> Task 1
Repeat the listing word for word, everything from the line containing "click on County" down to the line containing "coordinates (810, 60).", with both of those lines included.

> Selected text
------------------------------------

Assembling Skrub DataOps into complex machine learning pipelines#
Applying machine-learning estimators#
In addition to working directly with the API provided by the underlying data,
DataOps can also be used to apply machine-learning estimators from
scikit-learn or Skrub to the data. This is done through the
.skb.apply()
method:
>>> import pandas as pd
>>> import skrub
>>> orders_df = pd.DataFrame(
... {
... "item": ["pen", "cup", "pen", "fork"],
... "price": [1.5, None, 1.5, 2.2],
... "qty": [1, 1, 2, 4],
... }
... )
>>> orders = skrub.var("orders", orders_df)
>>> orders.skb.apply(skrub.TableVectorizer())
<Apply TableVectorizer>
Result:
―――――――
item_cup item_fork item_pen price qty
0 0.0 0.0 1.0 1.5 1.0
1 1.0 0.0 0.0 NaN 1.0
2 0.0 0.0 1.0 1.5 2.0
3 0.0 1.0 0.0 2.2 4.0
It is also possible to apply a transformer to a subset of the columns:
>>> vectorized_orders = orders.skb.apply(
... skrub.StringEncoder(n_components=3), cols="item"
... )
>>> vectorized_orders
<Apply StringEncoder>
Result:
―――――――
item_0 item_1 item_2 price qty
0 9.999999e-01 1.666000e-08 4.998001e-08 1.5 1
1 -1.332800e-07 -1.199520e-07 1.000000e+00 NaN 1
2 9.999999e-01 1.666000e-08 4.998001e-08 1.5 2
3 3.942477e-08 9.999999e-01 7.884953e-08 2.2 4
Then, we can export the transformation as a learner with
.skb.make_learner()
>>> pipeline = vectorized_orders.skb.make_learner(fitted=True)
>>> new_orders = pd.DataFrame({"item": ["fork"], "price": [2.2], "qty": [5]})
>>> pipeline.transform({"orders": new_orders})
item_0 item_1 item_2 price qty
0 5.984116e-09 1.0 -1.323546e-07 2.2 5
Note that here the learner is fitted on the preview data, but in general it can be exported without fitting, and then fitted on new data provided as an environment dictionary.

------------------------------------

> Source records

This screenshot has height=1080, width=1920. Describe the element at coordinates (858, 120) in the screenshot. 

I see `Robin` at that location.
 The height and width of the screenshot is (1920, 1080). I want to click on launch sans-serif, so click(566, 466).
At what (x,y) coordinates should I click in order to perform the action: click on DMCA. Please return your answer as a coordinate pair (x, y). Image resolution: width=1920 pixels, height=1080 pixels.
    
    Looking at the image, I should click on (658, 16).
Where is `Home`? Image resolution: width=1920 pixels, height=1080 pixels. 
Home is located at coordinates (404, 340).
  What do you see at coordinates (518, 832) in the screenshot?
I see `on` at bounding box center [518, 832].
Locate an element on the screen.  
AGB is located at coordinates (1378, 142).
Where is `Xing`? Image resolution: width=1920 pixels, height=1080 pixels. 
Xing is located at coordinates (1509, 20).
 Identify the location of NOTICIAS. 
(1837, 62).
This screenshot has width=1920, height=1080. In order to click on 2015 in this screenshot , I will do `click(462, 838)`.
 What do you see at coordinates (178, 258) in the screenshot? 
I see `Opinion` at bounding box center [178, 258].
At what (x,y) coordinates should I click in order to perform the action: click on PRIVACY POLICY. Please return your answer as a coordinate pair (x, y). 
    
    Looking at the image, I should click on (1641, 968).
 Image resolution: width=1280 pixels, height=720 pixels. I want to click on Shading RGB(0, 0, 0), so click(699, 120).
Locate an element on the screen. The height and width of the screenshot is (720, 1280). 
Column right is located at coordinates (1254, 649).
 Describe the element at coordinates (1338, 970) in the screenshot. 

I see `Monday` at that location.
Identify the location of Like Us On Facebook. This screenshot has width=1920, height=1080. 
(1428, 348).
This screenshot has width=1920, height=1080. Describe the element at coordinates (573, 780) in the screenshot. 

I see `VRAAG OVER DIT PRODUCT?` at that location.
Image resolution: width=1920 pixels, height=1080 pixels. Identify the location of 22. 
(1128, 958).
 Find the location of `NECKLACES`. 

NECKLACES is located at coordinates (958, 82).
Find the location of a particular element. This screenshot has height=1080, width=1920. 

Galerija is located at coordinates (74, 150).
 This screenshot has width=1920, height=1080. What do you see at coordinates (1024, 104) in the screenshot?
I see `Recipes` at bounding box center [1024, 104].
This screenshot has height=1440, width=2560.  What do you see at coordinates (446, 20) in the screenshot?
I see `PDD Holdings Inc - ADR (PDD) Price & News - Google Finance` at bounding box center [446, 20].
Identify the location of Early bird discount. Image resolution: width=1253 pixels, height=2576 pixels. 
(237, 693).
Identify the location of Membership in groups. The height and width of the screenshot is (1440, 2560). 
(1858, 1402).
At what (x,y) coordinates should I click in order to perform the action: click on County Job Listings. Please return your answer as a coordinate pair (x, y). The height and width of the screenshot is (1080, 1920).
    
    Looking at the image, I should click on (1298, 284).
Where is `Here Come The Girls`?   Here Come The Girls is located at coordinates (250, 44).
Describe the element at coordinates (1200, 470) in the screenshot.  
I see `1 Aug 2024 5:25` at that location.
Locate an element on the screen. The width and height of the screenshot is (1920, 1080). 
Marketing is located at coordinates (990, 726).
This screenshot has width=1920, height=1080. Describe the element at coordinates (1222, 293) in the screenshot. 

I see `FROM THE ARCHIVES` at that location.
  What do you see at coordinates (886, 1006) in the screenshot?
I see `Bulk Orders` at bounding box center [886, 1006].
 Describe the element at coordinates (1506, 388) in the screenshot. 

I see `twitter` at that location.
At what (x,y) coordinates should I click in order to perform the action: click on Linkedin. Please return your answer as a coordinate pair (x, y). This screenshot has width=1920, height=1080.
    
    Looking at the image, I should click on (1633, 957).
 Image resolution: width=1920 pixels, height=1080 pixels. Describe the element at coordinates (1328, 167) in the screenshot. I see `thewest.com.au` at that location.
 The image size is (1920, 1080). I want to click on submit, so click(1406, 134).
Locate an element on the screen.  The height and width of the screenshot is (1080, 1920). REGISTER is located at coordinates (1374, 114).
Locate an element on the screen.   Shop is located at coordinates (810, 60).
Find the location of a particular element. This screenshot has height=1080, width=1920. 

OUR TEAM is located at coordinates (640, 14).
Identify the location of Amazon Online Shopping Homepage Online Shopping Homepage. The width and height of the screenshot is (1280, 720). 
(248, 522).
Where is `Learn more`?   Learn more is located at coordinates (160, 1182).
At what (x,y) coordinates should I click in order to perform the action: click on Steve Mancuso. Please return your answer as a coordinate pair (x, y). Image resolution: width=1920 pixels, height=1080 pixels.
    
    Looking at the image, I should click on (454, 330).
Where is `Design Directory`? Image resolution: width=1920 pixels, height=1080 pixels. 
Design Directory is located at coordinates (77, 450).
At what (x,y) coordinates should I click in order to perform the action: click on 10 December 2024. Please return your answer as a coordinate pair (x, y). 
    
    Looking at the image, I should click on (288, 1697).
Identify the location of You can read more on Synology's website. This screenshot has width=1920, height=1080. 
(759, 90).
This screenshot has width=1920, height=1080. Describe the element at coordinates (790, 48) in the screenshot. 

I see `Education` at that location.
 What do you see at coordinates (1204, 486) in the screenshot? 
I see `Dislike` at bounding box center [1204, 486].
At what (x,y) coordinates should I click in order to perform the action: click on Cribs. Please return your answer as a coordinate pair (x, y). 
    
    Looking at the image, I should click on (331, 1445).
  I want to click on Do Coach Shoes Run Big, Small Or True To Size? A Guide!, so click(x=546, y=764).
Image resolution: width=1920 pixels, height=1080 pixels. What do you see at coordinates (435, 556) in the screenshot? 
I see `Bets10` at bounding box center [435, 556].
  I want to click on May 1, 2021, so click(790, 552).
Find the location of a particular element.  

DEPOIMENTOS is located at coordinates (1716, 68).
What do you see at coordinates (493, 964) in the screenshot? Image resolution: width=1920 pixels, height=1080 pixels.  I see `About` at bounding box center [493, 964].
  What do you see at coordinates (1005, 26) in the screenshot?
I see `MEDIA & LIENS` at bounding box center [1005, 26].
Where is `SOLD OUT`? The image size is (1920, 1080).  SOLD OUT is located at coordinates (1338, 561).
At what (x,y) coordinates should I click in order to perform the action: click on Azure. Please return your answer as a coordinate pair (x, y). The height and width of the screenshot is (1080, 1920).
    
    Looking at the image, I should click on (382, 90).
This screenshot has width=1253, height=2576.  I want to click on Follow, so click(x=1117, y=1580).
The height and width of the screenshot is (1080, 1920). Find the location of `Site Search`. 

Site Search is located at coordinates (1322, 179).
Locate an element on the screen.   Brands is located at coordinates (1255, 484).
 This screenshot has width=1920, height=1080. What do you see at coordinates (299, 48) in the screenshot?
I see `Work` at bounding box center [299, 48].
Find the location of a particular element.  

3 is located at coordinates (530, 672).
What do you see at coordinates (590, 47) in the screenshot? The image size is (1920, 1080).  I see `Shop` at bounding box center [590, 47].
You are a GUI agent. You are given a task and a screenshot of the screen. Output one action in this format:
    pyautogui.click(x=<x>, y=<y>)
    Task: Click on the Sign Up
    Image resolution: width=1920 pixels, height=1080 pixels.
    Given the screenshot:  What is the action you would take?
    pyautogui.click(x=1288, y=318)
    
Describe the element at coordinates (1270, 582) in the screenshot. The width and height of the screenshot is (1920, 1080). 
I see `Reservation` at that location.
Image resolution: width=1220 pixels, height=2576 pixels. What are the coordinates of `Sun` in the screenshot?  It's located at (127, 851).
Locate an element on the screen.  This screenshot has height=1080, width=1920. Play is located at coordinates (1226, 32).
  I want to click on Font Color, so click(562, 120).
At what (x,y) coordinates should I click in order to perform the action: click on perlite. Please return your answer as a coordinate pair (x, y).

------------------------------------

> Task 2
Write the next part of the Skrub DataOps documentation, picking up after its final sentence.

> Response 1
At what (x,y) coordinates should I click in order to perform the action: click on County Job Listings. Please return your answer as a coordinate pair (x, y). The height and width of the screenshot is (1080, 1920).
    
    Looking at the image, I should click on (1298, 284).
Where is `Here Come The Girls`?   Here Come The Girls is located at coordinates (250, 44).
Describe the element at coordinates (1200, 470) in the screenshot.  
I see `1 Aug 2024 5:25` at that location.
Locate an element on the screen. The width and height of the screenshot is (1920, 1080). 
Marketing is located at coordinates (990, 726).
This screenshot has width=1920, height=1080. Describe the element at coordinates (1222, 293) in the screenshot. 

I see `FROM THE ARCHIVES` at that location.
  What do you see at coordinates (886, 1006) in the screenshot?
I see `Bulk Orders` at bounding box center [886, 1006].
 Describe the element at coordinates (1506, 388) in the screenshot. 

I see `twitter` at that location.
At what (x,y) coordinates should I click in order to perform the action: click on Linkedin. Please return your answer as a coordinate pair (x, y). This screenshot has width=1920, height=1080.
    
    Looking at the image, I should click on (1633, 957).
 Image resolution: width=1920 pixels, height=1080 pixels. Describe the element at coordinates (1328, 167) in the screenshot. I see `thewest.com.au` at that location.
 The image size is (1920, 1080). I want to click on submit, so click(1406, 134).
Locate an element on the screen.  The height and width of the screenshot is (1080, 1920). REGISTER is located at coordinates (1374, 114).
Locate an element on the screen.   Shop is located at coordinates (810, 60).

> Response 2
Applying different transformers using Skrub selectors and DataOps#
It is possible to use Skrub selectors to define which columns to apply transformers to, and then apply different transformers to different subsets of the data.
For example, this can be useful to apply TextEncoder
to columns
that contain free-flowing text, and StringEncoder
to other string
columns that contain categorical data such as country names.
In the example below, we apply a StringEncoder
to columns
with high cardinality, a mathematical operation to columns with nulls, and a
TableVectorizer
to all other columns.
>>> from skrub import selectors as s
>>> high_cardinality = s.string() - s.cardinality_below(2)
>>> has_nulls = s.has_nulls()
>>> leftover = s.all() - high_cardinality - has_nulls
>>> vectorizer = skrub.StringEncoder(n_components=2)
>>> vectorized_items = orders.skb.select(high_cardinality).skb.apply(vectorizer)
>>> vectorized_items
<Apply StringEncoder>
Result:
―――――――
item_0 item_1 price qty
0 1.511858e+00 9.380015e-08 1.5 1
1 -1.704687e-07 1.511858e+00 NaN 1
2 1.511858e+00 9.380015e-08 1.5 2
3 -5.458670e-09 -6.917769e-08 2.2 4
>>> vectorized_has_nulls = orders.skb.select(cols=has_nulls) * 11
>>> vectorized_has_nulls
<BinOp: mul>
Result:
―――――――
price
0 16.5
1 NaN
2 16.5
3 24.2
>>> everything_else = orders.skb.select(cols=leftover).skb.apply(skrub.TableVectorizer())
After encoding the columns, the resulting DataOps can be concatenated together to obtain the final result:
>>> encoded = (
... everything_else.skb.concat([vectorized_items, vectorized_has_nulls], axis=1)
... )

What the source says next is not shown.